First off: Man! I'm really glad you guys like it so far. That really validates all the time I've spent obsessing over wingsuits and aerodynamics the past months.;)

About the physics; there's two important factors here:
1. I was a newbie when I started this. I barely had any knowledge of aerodynamics when I started.
2. Similarly, I also did not have much experience with the tools I'm using (Unity game engine, which contains nvidia's PhysX for physical simulation).

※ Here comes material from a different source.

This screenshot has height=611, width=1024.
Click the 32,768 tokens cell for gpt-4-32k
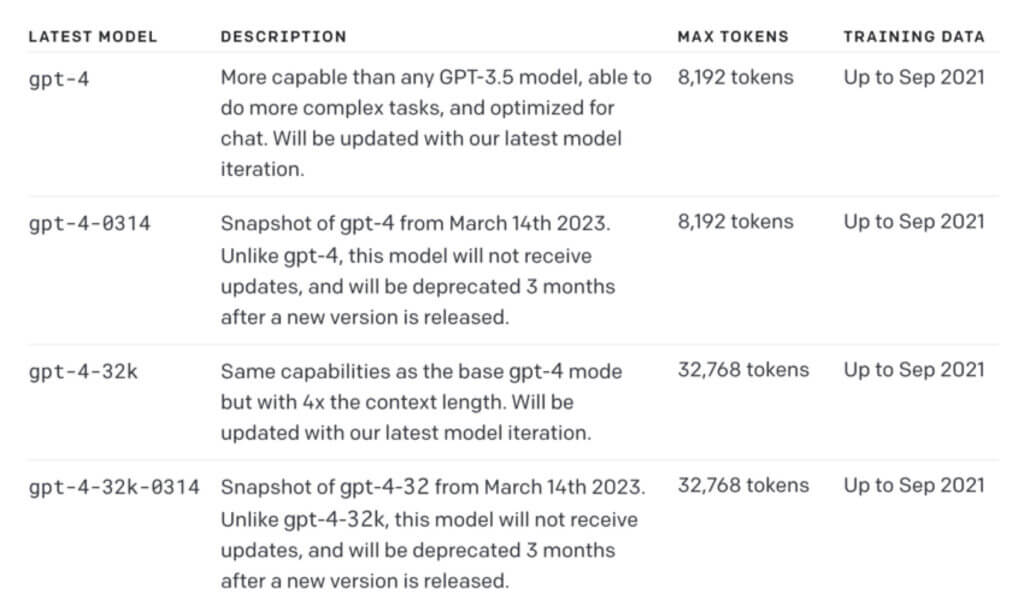point(743,370)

All this meant that I had to experiment. And I'm serious about that part. My first prototypes would have made Leonardo da Vinci explode in his grave for sure. Eventually though, I had some code that allowed me to design airfoils very flexibly. From that point on (to brag slightly) my code was already better than D3's BASE, since they don't even simulate lift (and thus also drift and flare) correctly. Even modeling the player as a single, rigid wing behaved better than that game!

But no point in stopping there. I'm now working on simulating all control surfaces (the wings) individually, linking them up to a simulated human skeleton with a simple muscle system. The first prototype of this system is featured in the video. As you move the arms and legs around, the wings move along, and the resulting forces change.

What it does not yet have; and what I'm working on now, is that the lift force should really impact the body so that it will really have to struggle to maintain a good posture. This will make the task of finding balance a lot more complex and dynamic, resulting in a much more deep and fun system. :)
I'm not a BASE or wingsuit practitioner myself (well, not yet at least), so to make sure the game's performance matches the real thing I have a couple of options:
- Base the system om proven aerodynamic models, and speculate how they work together in wingsuit flight.
- Watch and carefully analyse absolutely every skydiving/wingsuit video ever created. Obsessively.
- Converse with Jarno to see if I'm at all on the right track.

It's surprising how much you can learn in a couple of months if you really pour yourself into it. :)
As far as control goes: I'm working on a comprehensive fly-by-wire system. In theory you could control every joint in the body individually using some kind of crazy input device, but for those that want a slightly more playable game I'm building some AI that helps you translate your keyboard/mouse/gamepad input to context-dependent movement of the skeleton system.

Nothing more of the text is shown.